C’est à Turnberry, sur les côtes écossaises, qu’un nouvel acte du feuilleton commercial initié par Donald Trump en avril dernier s’est joué. Ce dimanche 27 juillet, le président américain et Ursula von der Leyen ont scellé un accord fixant à 15 % le taux des droits de douane sur les importations européennes. Fidèle à lui-même, Donald Trump n’a pas manqué d’emphase et s’est félicité du « plus grand deal » jamais conclu en matière de commerce entre les deux rives de l’Atlantique. Les Européens, eux, ont préféré jouer la carte du pragmatisme. Point de triomphalisme, mais plutôt le soulagement d’avoir évité le pire. En l’absence d’accord, un taux de 30 % serait entré en vigueur à partir du 1er août. C’est ce qu’a d’emblée rappelé la présidente de la Commission européenne Ursula von der Leyen, pour qui « 15 %, ce n’est pas négligeable, mais c’est le mieux qu’on pouvait obtenir ».

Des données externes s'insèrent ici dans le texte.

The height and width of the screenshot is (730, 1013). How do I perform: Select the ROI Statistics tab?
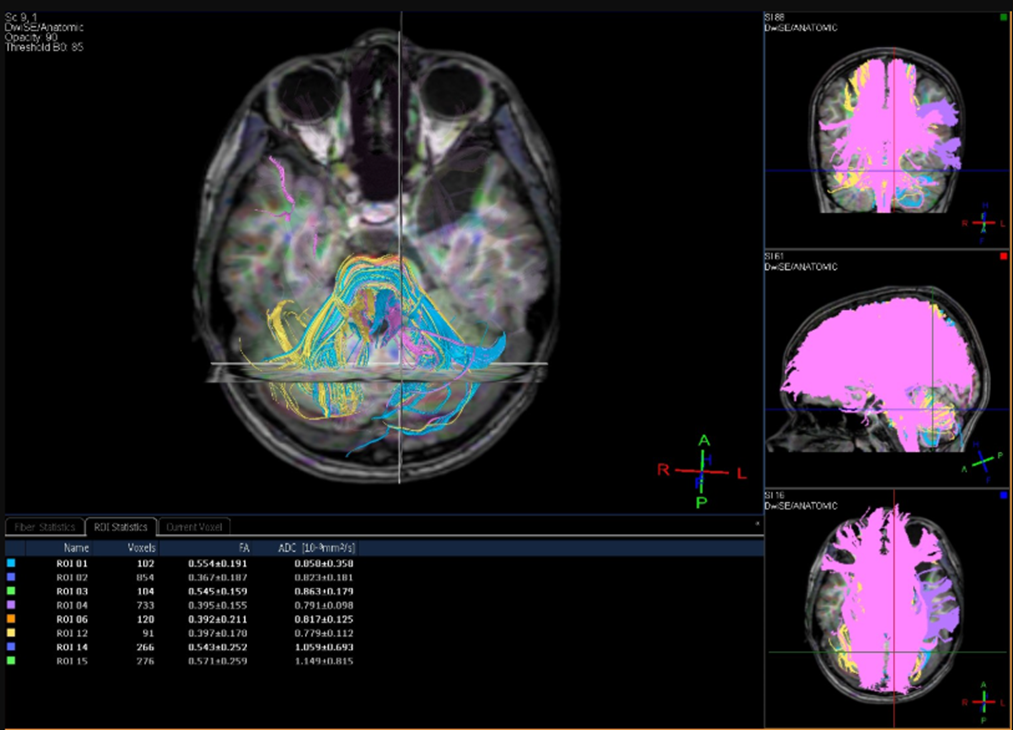(120, 527)
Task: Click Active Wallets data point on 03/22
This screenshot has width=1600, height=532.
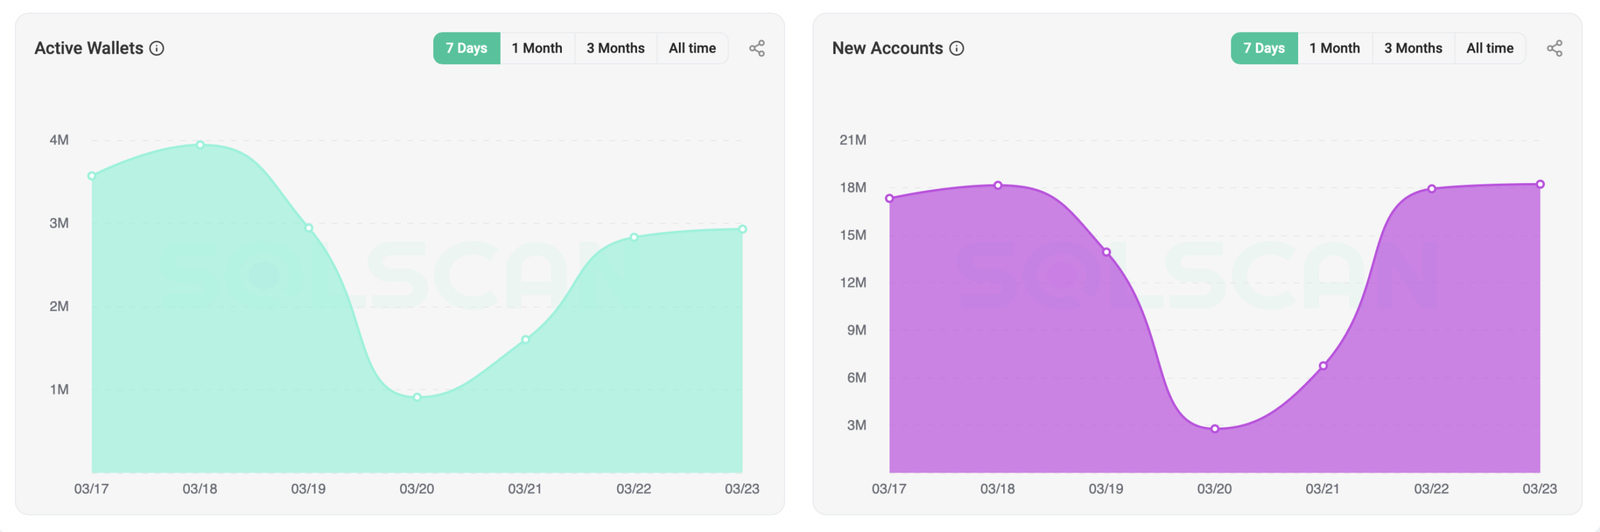Action: point(634,237)
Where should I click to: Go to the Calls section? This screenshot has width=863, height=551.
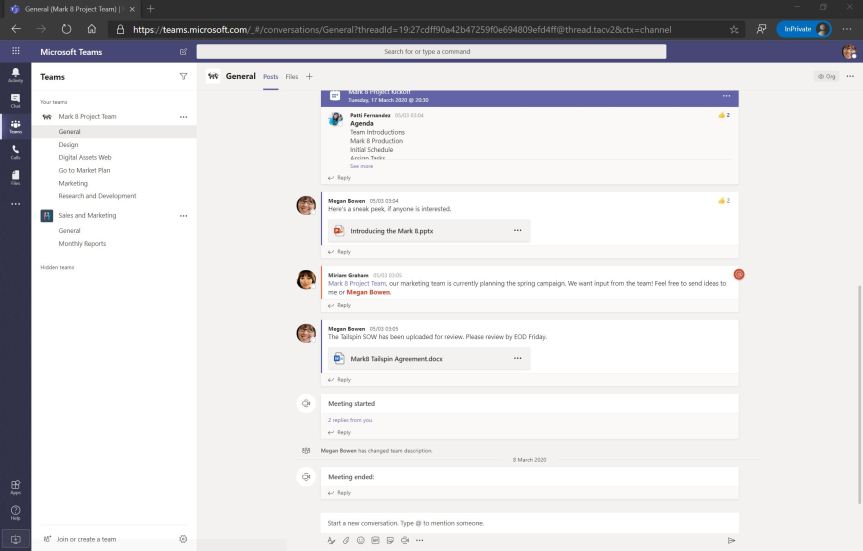pos(15,151)
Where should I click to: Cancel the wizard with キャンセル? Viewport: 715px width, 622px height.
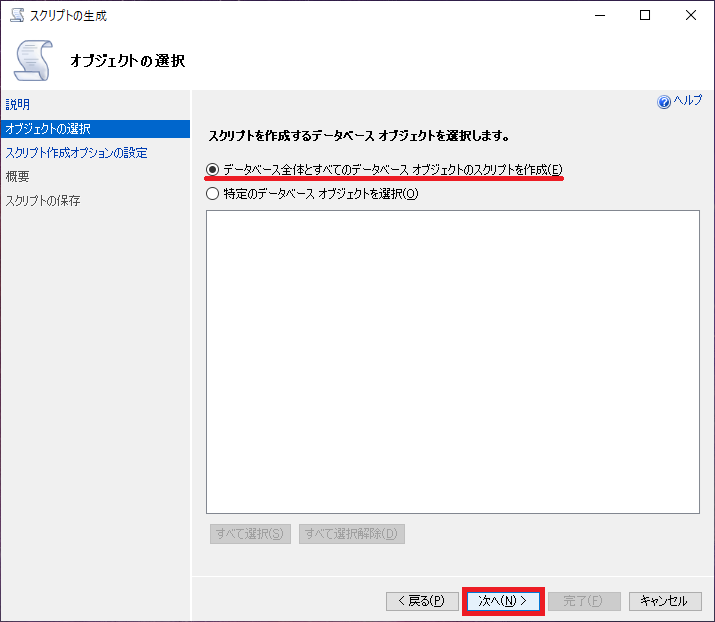coord(664,601)
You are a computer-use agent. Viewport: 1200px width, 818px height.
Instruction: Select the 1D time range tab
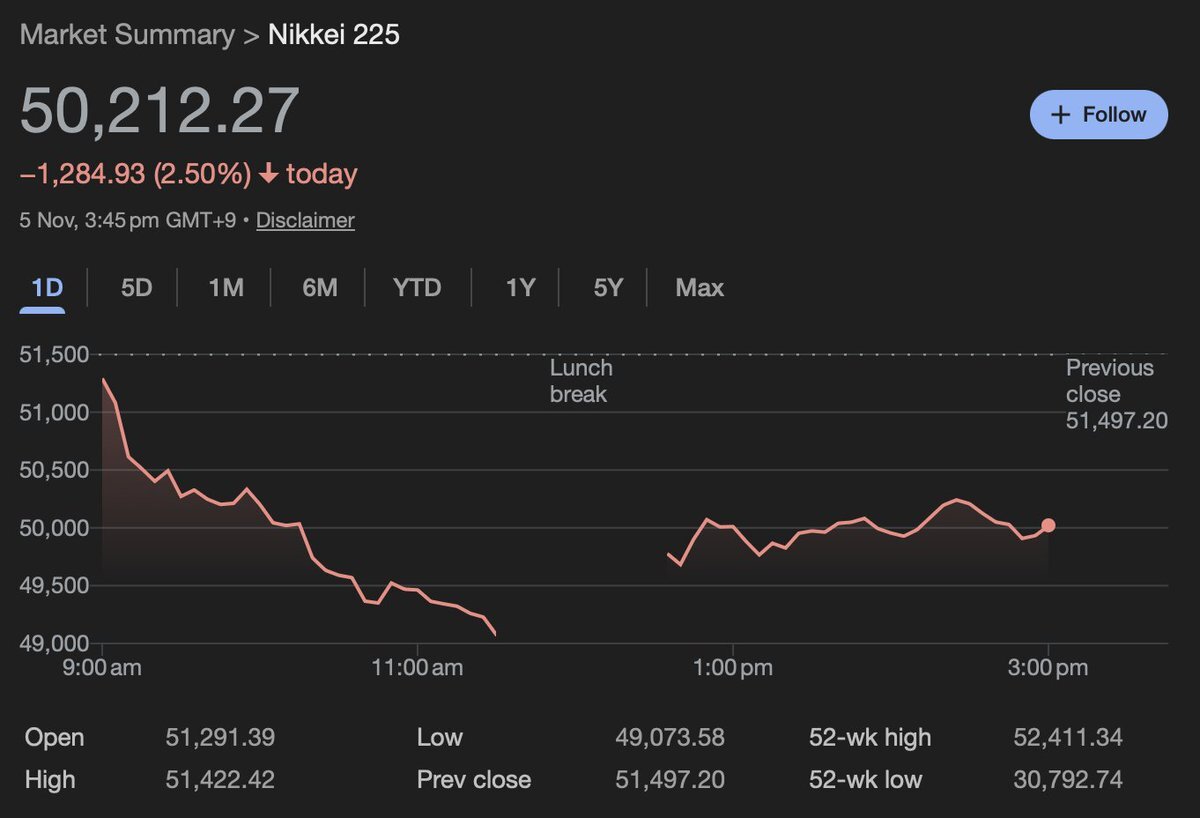point(46,288)
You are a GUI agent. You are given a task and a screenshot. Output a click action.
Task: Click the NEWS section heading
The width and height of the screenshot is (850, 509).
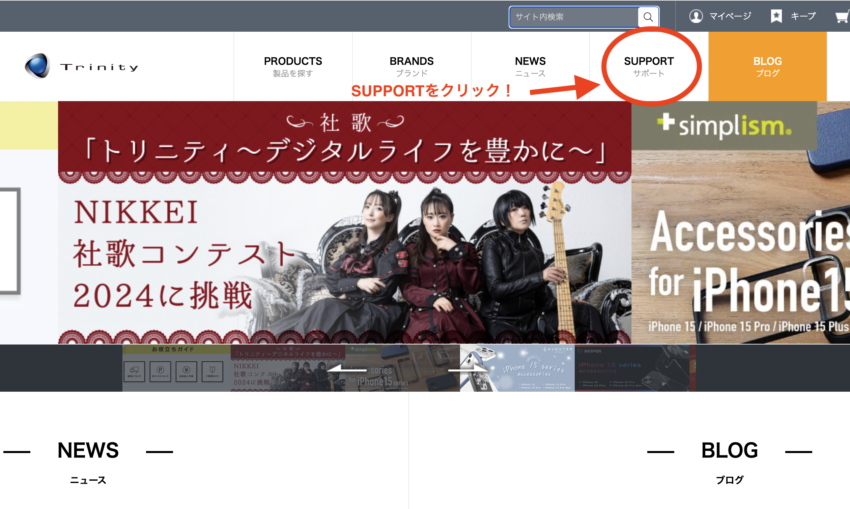click(88, 451)
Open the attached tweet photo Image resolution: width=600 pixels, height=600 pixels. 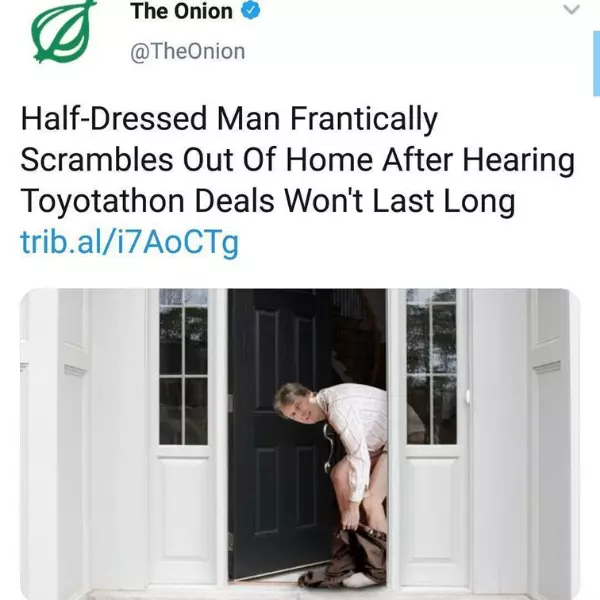[x=300, y=444]
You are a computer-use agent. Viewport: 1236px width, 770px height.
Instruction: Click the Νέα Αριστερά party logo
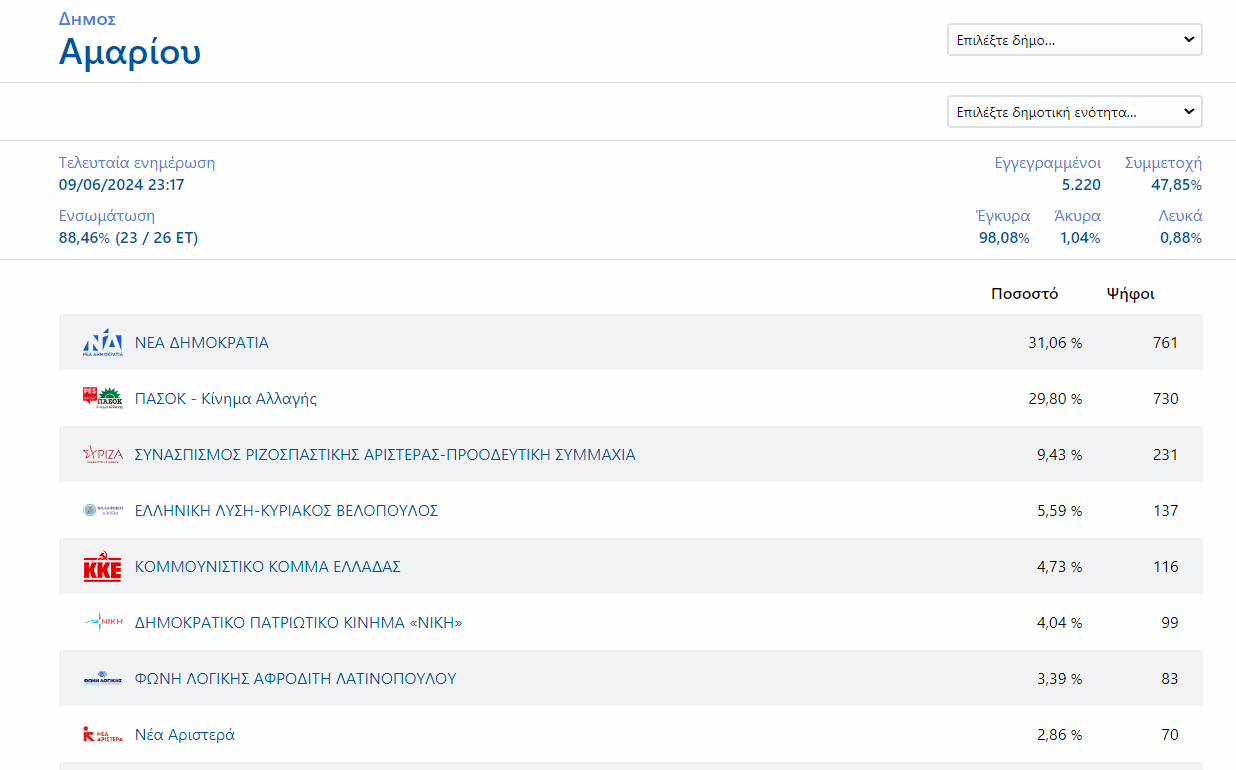[102, 735]
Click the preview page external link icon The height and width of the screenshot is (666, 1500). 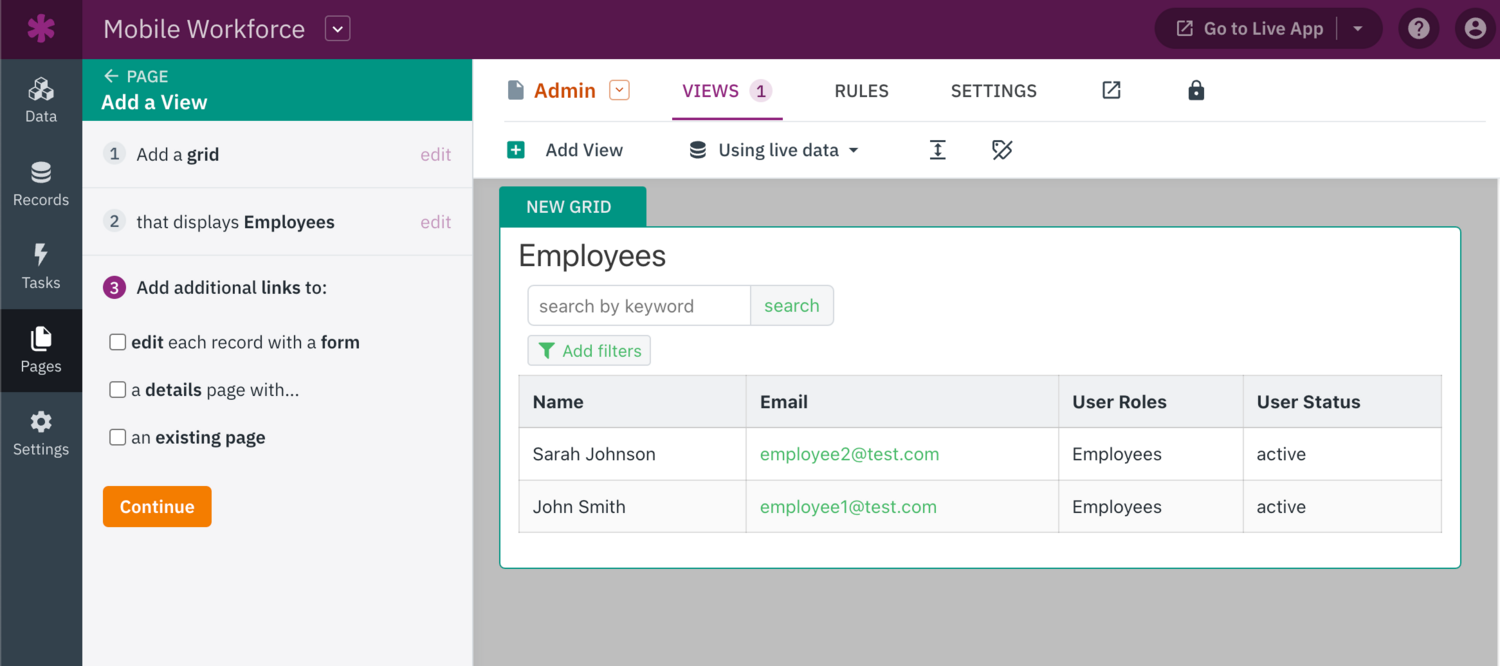(x=1111, y=90)
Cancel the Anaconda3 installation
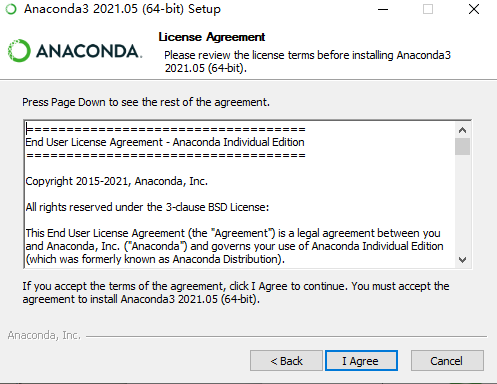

En France, les réactions sont plus sévères, et traversent l’ensemble de l’échiquier politique, de LFI au RN en passant par le camp présidentiel. La charge la plus forte est venue du Premier ministre François Bayrou qui a déploré un « jour sombre » où l’Union européenne s’est résolue « à la soumission ».

Erik Jones, directeur du Centre Robert Schuman à l’European University Institute et chercheur non-résident au Carnegie Endowment For International Peace, a une vision plus optimiste de cet accord. Selon lui, ceux qui y voient un renoncement et une défaite cuisante de l’Union européenne se trompent : Ursula von der Leyen, rappelle-t-il, n’avait tout simplement pas les moyens d’un affrontement frontal. Surtout, « contrairement aux apparences, l’Europe a plus d’un tour dans son sac », assure ce spécialiste d’économie politique européenne et internationale. Entretien.

L’Express : Ursula von der Leyen a présenté cet accord comme étant le fruit d’un « compromis », solution la moins mauvaise pour l’Union européenne compte tenu du contexte. Qu’en pensez-vous ?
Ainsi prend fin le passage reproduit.